The private placement will consist of the issuance of 116.7 million common shares at $3.00 apiece and will consist of a subscription for near $156 million from Canada Growth Fund (CGF), about $90 million from Agnico Eagle Mines ( AEM ) , about $75 million from certain affiliates of Fairfax Financial Holdings ( FRFHF ) , and about $28 million from a significant institutional equity investor.
"Canada has a strategic advantage in critical minerals and CGF is committed to building strong supply chains for these minerals, from extraction to end-use," said Canada Growth Fund Investment Management Chief Executive Yannick Beaudoin. "CGF is pleased to participate in this investment alongside top-tier investors and mining operators who share CGF's ambition to better leverage Canada's abundance of natural resources and improve Canada's competitiveness."
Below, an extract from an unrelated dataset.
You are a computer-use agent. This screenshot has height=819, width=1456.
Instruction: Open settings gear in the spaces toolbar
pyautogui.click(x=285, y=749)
Foran's Executive Chairman and Chief Executive Dan Myerson will subscribe for near $1 million of the offering, as part of the private placement. Proceeds will be used to complete construction at McIlvenna Bay, and for advancing exploration at near-mine and regional targets.
The offering is expected to be completed in two tranches, with the first tranche of about $296 million expected to close on or about May 28, subject to customary conditions. To complete the second tranche of the offering of near $54 million, Foran said it will be calling a special meeting of shareholders as soon as practicable to seek approval for the issuance of such shares.
Foran has also agreed to enter into an investor rights agreement with CGF and an amended and restated investor rights agreement with Agnico Eagle in conjunction with closing of the first tranche of the offering.
Shares of the company closed down 11.4% to $3.25 on Wednesday on the TSX.